Saturday, February 12, 2011

Day 6.

"your favorite superhero and why"




so im not a big super hero fan. i like watching the comic book movies and stuff, like batman and spiderman and what not, but i dont really the actual super heroes. ive never had a desire to be one of them, or even think of them much. but wizards...thats a different story. im obsessed, and whenever i read harry potter i will literally have dreams about being one of them, and im constantly wishing it could all be real and i could move to Hogwarts.and it just so happens that Luna is my favorite :] i love her quirky attributes and her simple way of seeing things.

Day 5.

since i'm way behind and super bored, i decided to knock out a lot of days in one actual day.
" A picture of somewhere you've been."

this one doesn't seem very fair, because i have gone like no where in my life. it should be "somewhere you want to go" because then i could have an album of a million pictures... but to stay true to the topic,




so i went here, its called american museum of ceramic art. i was officially obsessed the moment i entered. i even wanted to work there, but its in LA so its kinda far. but ya of the places ive gone, this little place made a huge impression on me.

Day 4.

i think i should call it like "time 4" or something like that, since it has been much more than one day since my last post. soooo....

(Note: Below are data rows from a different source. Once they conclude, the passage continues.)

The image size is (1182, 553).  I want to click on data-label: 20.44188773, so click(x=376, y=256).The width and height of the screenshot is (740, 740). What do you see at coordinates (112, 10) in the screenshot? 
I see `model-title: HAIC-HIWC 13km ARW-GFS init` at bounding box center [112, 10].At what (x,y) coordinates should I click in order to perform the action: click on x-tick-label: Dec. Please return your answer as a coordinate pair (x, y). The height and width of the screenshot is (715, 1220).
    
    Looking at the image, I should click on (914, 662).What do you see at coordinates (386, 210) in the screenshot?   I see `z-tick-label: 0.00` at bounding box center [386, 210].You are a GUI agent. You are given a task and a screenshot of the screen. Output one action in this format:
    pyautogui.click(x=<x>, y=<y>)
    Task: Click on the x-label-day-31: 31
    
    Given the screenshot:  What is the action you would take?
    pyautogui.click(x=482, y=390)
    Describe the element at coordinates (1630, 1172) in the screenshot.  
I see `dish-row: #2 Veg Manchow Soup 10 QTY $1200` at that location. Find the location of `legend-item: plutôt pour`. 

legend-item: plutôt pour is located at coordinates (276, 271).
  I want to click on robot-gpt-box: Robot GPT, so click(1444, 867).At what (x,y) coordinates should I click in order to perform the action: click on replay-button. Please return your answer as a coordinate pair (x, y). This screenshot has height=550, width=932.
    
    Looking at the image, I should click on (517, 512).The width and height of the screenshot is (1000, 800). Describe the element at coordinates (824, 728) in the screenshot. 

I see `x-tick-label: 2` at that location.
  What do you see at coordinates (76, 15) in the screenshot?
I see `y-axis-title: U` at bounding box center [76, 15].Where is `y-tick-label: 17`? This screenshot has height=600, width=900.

"a habit you wish you didn't have"

well i have a few, but my main one is procrastination. i will literally put something off until the last possible moment. cleaning, papers, homework,waking up and everything else i cant think of the moment. if its on my to do list (i actually don't have one, but figuratively speaking) it will be pushed of as long as possible. while i have many undesirable habits, this is the one that affects my life the most. it sucks.